Ole Miss students who left their education behind to serve in the Civil War in 1861 are referred to as the University Greys. Many were killed or injured in the Battle of Gettysburg. The Lyceum functioned as a medical facility for wounded soldiers.
The Confederate Cemetery, located near the C.M. Tad Smith Coliseum, was originally the mass grave of Union and Confederate soldiers who fought and died in the Battle of Shiloh. Years later, the Union soldiers were removed and a monument was placed over the remaining graves.
“A fallen soldier is a fallen soldier,” Gaetano “Guy” Catelli, Oxford author and photographer, said. “Confederate women started what was called decoration day and has since become a national holiday called Memorial Day in honor of every fallen veteran of every American war. But it started with Confederate women placing flowers on graves.”

(Left to Right) Kaitlyn Hester, Aubrey Tidwell, Robbie Hester David Proctor and Christian Steen pose for photos in the Confederate grave yard.

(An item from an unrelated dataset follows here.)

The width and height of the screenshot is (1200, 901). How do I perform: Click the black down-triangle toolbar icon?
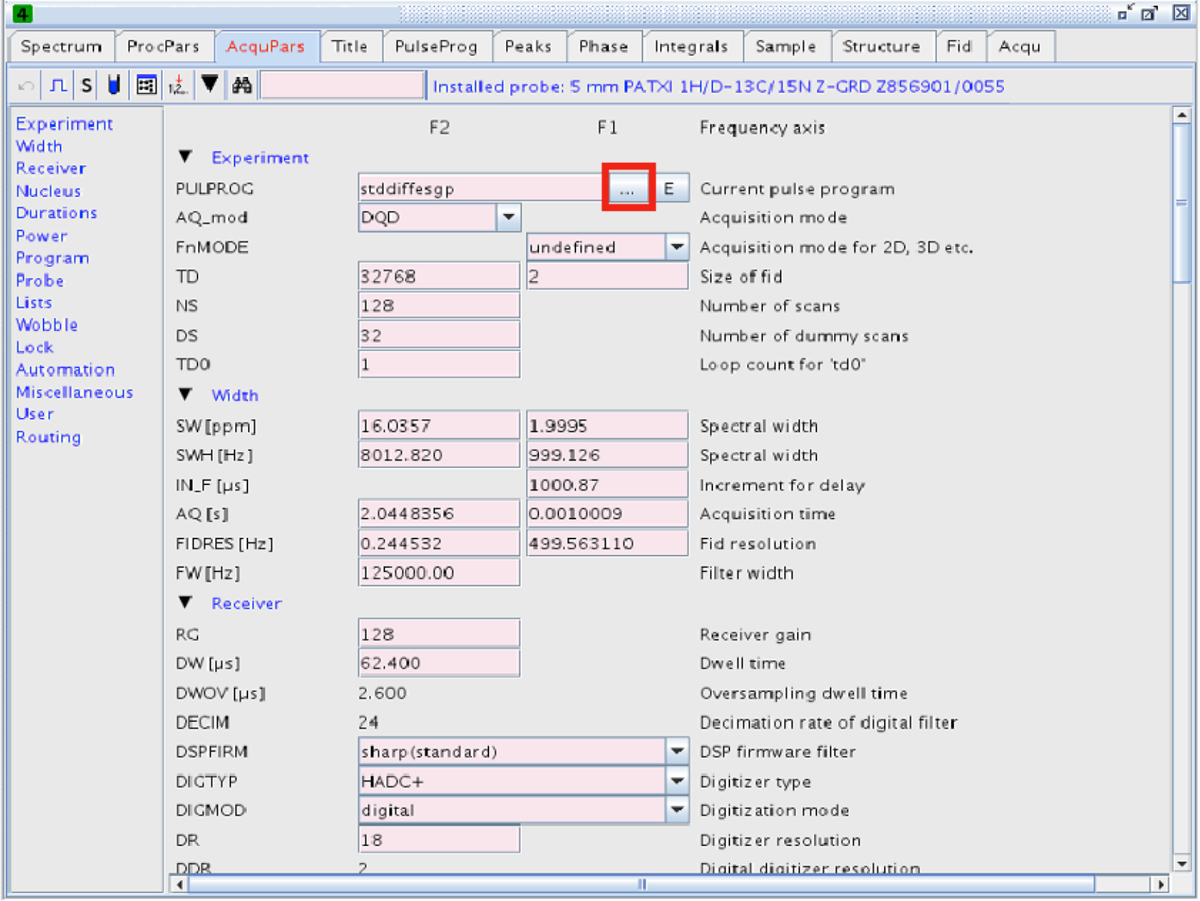pos(209,85)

(Left to Right) Kaitlyn Hester, Aubrey Tidwell, Robbie Hester, David Proctor and Christian Steen pose for photos in the Confederate graveyard. Photo by: Ariel Cobbert

Although more than 430 grave shafts were identified, the total number of bodies is closer to 700. Shiloh was the bloodiest battle at the time and claimed more than 23,000 casualties on both sides.
The SCV and the UDC travel around the Eastern United States throughout the year to rededicate monuments and commemorate the deaths of various battles. Other groups devote hours each year to cleaning up abandoned military gravesites.
University Greys Researcher Starke Miller said he has spent more than 20 years studying the history and tracking down facts and personal narratives of people involved in the Civil War.
Miller is involved with the 11th Mississippi Memorial Association, which is responsible for erecting the 11th Mississippi monument at Gettysburg Battlefield as well as the one in Shiloh, Tennessee.
The third monument will be erected soon at Gaines Mill Battlefield, in Hanover County, Virginia.
“The University Grey’s left (Ole Miss) on May 1, 1861 to enlist,” Strohm said. “We need to remember these stones, we need to remember what these stones and that monument represent.”